Tuesday, October 04, 2005

Miers Psyops

Armondo at dKos has a useful insight:
I think that there is, in some quarters, a fundamental misunderstanding of the Right Wing response to President Bush's nomination of Harriet Miers. It is not that they know that Miers is not one of them -- it is that they do not know if she is or is not.
I don't know if this was Harry Reid's play all along when he gave Shrub the thumbs up on Miers. But the uncertainty in Wingnuttia presents us with a terrific opportunity. Because the more we (appear to) embrace her, the more convinced the now-frightened social conservatives will become that Bush sold them out.

I am appalled, of course, at the cronyism. But compar here to the choices we could have gotten -- Janice Rodgers Brown, Priscilla Owen, etc. -- and she doesn't seem so awful. No way I would filibuster Miers based on what we know so far. And once you take the filibuster off the table, the obvious tactic is to embrace her.
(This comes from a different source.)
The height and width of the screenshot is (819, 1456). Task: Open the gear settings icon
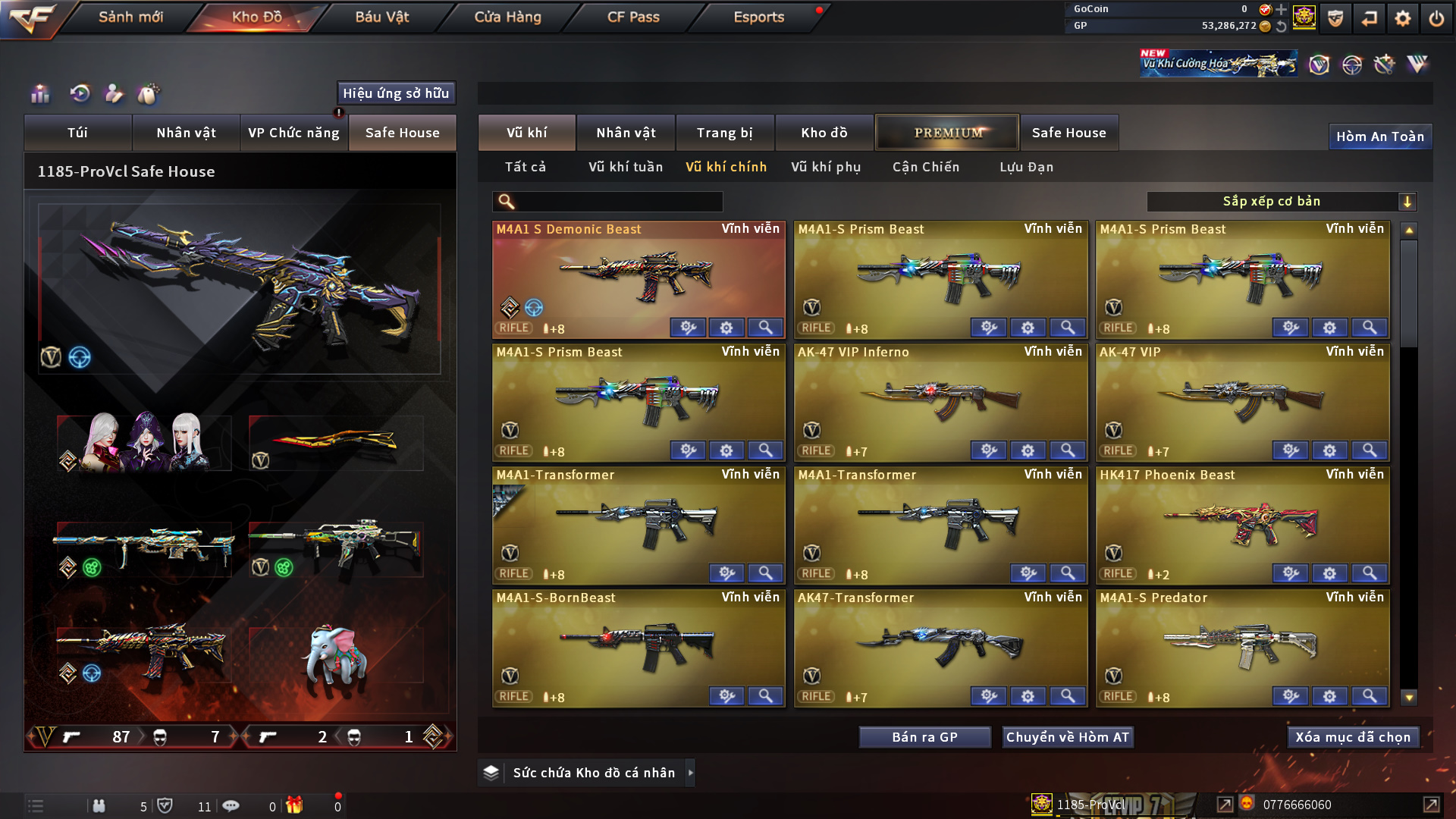pos(1402,18)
Think about the upside. At a minimum, it puts a sledgehamer to the wedge between the crony conservatives and their religous enablers. Helping to sour that relationship could pay huge dividends in 2006 and beyond.

And if we are really effective, as Billmon noted, we could be treated to the epochal pleasure of seeing the Republicans filibustering their own nominee. Nothing else I can imagine (short of a blockbuster from Patrick Fitzgerald) would do more to hasten the end of this reign of error.